Using PUT and DELETE methods in AJAX requests with prototype.js

Whenerver I write JavaScript I use prototype.js. I find it brilliant, especially when you deal with AJAX. With this library it’s easy to create an AJAX request and process its response from the server.

To send an AJAX request you create a following HTML code:

<a href="#" id="ahref">a link</a>
...
$('ahref').onclick = function() {
    new Ajax.Request('/some_url', {
        method:'get',	
        parameters:'param1=value',
        onSuccess: function(transport){
            var responseXml = transport.responseXML;
            ...
        },
        onFailure:function(){ alert('Something went wrong...') }
    });
    return false;
}

This way, you create a request with GET and POST method. Recently, while developing a SOA system based on REST (REpresenational State Transfer), I faced a problem of creating requests also with other HTTP methods.

In short, REST allows using a few HTTP methods. The most popular are:

  • GET – for obtaining representation of a resource
  • POST – for updating or creating a representation of a resource
  • PUT – for creating a representation of a resource
  • DELETE – for removing a representation of a resource

Again, prototype.js helps a lot. Since version 1.5, it is possible to use all those methods (formerly, it supported only GET and POST). PUT and DELETE methods are realized by tunneling over POST. Also, “_method=METHOD_NAME” is added as a query parameter with the request. The only thing to do is to prepare relevant logic on the server side to manage the request.

Suppose you have a servlet that allows adding a resource to a database and it is invoked with the following URL:
http://example.com/servlet/RESOURCE_URL.

A simplified definition of a Ajax.Request object in prototype would be as follows:

new Ajax.Request('/some_url', {
    method:'put',
    parameters:'url=RESOURCE_URL'
});

In the JavaServlet, you obtain the request and manage it like that:

@Override
protected void doPost(
    HttpServletRequest req, 
    HttpServletResponse res) 
    throws ServletException, IOException {
    if (req.getParameter("_method") != null 
        && "put".equalsIgnoreCase(req.getParameter("_method"))) {
        doPut(req, res);
    }
}

9 Responses to “Using PUT and DELETE methods in AJAX requests with prototype.js”


  • Shouldn’t AJAX Request for adding new resource, identified by RESOURCE_URI, via REST service look like this:

    new Ajax.Request('http://example.com/servlet/RESOURCE_URI', {
    method:'put',
    parameters:''
    });

  • Filip, you’re absolutely right!
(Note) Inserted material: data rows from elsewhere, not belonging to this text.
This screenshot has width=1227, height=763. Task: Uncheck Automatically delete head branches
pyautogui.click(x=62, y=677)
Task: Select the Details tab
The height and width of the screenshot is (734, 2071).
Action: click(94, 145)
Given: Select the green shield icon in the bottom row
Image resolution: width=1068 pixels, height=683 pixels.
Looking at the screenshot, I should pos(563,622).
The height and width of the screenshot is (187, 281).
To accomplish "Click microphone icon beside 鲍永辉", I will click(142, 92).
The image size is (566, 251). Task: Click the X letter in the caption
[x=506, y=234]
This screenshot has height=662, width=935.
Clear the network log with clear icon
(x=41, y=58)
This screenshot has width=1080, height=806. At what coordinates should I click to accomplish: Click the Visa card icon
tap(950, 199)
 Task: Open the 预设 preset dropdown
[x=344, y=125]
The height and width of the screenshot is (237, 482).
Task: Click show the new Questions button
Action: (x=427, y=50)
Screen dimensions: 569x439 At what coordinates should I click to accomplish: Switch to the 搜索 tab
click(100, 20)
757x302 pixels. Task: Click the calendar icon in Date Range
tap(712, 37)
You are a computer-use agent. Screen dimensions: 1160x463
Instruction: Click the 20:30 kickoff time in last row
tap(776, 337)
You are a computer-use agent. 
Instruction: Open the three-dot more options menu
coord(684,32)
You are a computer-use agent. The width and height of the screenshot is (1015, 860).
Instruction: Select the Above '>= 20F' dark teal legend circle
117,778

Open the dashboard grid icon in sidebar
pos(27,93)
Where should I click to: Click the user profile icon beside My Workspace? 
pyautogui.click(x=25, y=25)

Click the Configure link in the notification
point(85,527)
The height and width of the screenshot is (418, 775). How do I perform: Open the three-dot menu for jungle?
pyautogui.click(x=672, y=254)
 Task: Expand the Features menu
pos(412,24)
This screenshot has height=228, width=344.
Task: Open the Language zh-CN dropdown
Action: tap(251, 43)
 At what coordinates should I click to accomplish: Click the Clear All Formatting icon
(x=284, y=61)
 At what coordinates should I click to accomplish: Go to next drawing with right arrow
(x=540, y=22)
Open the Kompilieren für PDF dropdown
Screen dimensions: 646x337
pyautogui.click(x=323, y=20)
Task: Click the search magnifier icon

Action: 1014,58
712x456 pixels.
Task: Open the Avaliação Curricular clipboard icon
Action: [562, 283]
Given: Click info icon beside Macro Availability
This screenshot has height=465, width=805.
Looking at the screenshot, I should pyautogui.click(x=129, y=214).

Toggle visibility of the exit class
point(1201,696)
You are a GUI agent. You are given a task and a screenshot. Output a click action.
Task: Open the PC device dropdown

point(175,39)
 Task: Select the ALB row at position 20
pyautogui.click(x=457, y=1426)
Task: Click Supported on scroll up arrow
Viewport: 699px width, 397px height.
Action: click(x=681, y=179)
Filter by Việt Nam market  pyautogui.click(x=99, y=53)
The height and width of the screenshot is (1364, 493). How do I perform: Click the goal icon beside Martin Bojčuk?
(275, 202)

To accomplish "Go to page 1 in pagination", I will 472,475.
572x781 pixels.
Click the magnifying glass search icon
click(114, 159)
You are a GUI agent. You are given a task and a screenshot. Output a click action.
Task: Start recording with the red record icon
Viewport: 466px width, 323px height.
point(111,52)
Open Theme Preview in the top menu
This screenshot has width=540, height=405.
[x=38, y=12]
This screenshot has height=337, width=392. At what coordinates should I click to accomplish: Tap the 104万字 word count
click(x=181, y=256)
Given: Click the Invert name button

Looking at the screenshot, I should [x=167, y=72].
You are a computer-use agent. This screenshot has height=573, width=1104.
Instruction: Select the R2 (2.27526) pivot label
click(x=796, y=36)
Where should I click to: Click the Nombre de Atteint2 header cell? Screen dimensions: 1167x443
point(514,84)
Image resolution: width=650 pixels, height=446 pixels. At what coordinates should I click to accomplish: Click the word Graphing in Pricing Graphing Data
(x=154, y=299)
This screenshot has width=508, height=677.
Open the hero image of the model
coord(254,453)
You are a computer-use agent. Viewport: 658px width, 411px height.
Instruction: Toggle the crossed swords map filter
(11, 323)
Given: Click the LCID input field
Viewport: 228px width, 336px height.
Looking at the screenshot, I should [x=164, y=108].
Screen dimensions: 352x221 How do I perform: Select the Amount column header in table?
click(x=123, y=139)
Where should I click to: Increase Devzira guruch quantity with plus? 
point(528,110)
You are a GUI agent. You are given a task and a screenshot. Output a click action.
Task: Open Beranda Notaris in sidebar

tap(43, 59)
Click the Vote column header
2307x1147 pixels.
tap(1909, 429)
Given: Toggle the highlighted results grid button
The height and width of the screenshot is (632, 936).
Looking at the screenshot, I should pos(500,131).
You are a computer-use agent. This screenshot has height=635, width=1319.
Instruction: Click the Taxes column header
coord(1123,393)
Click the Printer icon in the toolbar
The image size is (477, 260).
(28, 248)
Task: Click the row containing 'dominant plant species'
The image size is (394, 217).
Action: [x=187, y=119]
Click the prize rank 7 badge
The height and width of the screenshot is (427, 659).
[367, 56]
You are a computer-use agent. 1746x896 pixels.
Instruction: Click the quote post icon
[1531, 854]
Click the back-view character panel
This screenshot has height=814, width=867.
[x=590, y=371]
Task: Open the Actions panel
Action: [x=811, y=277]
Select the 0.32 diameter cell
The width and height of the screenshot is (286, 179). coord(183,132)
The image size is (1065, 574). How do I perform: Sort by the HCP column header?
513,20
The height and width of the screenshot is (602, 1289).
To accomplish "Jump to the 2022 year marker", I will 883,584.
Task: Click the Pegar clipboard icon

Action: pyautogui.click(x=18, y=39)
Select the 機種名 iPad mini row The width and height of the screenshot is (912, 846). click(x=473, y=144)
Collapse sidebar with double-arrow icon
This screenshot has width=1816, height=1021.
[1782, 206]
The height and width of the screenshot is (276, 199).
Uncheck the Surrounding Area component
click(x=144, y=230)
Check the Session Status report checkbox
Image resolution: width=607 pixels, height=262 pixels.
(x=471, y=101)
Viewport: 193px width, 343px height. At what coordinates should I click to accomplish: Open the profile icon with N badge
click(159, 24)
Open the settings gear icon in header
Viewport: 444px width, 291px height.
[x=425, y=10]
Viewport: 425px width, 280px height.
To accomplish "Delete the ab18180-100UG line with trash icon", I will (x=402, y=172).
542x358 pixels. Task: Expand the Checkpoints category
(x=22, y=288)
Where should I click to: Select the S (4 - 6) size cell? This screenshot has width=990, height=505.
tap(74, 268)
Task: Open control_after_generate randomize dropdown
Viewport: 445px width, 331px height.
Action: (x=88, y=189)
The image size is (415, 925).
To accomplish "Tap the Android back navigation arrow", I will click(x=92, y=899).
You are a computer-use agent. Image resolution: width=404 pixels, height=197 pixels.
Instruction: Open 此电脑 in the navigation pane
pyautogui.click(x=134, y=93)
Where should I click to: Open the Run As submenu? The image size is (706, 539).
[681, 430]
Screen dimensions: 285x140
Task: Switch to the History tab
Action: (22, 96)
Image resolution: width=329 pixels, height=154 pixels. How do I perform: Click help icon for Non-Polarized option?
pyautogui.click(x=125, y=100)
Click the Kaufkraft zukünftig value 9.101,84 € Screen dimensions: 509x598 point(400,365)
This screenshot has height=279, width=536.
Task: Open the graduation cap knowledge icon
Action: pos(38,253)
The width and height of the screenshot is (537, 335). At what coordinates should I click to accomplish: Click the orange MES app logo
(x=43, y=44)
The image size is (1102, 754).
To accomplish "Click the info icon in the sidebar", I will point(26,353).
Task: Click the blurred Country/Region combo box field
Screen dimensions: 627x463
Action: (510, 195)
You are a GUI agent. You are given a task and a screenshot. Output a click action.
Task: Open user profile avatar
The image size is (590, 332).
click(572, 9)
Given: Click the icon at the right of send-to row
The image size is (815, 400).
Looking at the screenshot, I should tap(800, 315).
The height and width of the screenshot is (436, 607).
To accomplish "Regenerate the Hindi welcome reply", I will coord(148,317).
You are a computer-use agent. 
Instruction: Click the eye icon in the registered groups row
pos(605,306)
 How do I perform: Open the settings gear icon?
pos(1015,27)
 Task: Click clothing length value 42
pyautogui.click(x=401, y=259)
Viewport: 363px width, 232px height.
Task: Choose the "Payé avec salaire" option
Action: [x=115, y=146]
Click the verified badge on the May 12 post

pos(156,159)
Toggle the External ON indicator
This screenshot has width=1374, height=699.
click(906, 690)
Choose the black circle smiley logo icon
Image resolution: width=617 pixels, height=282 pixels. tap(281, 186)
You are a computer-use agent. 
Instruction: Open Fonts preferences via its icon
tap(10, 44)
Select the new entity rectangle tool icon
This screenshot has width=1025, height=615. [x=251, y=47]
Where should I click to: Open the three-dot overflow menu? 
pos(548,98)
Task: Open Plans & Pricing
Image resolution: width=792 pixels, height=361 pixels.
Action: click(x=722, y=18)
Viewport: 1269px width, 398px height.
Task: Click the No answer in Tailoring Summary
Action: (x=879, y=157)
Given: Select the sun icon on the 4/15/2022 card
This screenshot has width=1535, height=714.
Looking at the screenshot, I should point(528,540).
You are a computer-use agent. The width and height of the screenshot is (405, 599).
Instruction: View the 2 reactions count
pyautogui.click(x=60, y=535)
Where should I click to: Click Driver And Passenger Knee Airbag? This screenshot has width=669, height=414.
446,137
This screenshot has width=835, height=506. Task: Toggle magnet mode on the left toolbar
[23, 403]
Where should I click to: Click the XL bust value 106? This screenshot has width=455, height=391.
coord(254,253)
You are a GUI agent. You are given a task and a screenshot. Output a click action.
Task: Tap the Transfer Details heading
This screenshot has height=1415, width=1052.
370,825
If you fully support REST, to be more accurate during adding a resource, you must invoke Ajax.Request the manner you exposed.

    However, for this particular example, you can omit “parameter” section. So you can just write:

    
    new Ajax.Request('http://example.com/servlet/RESOURCE_URI',  
    method:'put' });
    

  • Thanx for the tip.
    It helps me a lot.

  • from: http://www.prototypejs.org/assets/2008/1/25/prototype-1.6.0.2.js.
    Looks like they just emulating other methods(except get and post),
    code fragment:
    if (!['get', 'post'].include(this.method)) {
    // simulate other verbs over post
    params['_method'] = this.method;
    this.method = ‘post’;
    }

    still looking for some simple web page for testing REST services…

  • Hello Filip!

    Could you provide some example code for REST service which processes PUT requests. I made it this way but it doesn’t work. Tomcat returns HTTP error 405. (I use FF2.)

    @PUT
    @Path(“/book/{id}”)
    public void updateBook(@PathParam(“id”) Integer id, @QueryParam(“name”) String name) {
    bookMap.put(id,name);
    }

    Thanks.

  • Avramucz,
    Teh example is provided in this post…
    And my name is Jaroslaw ;)

  • A minor remark: REST stands for “REpresentational State Transfer”, not “REpresenational State Browser”.

  • Adomas – ggot point! I’ll change it now :)
    Thanks!

  • There is a detail here that is incorrect. POST is for creating new resources elements and PUT is for creating or updating. The key difference is that PUT should be idempotent while POST is not. So PUTing the same thing twice should not result in a different state, whereas POSTing the same thing may create multiple entries (or it may not, but nothing in the HTTP stack should assume it doesn’t).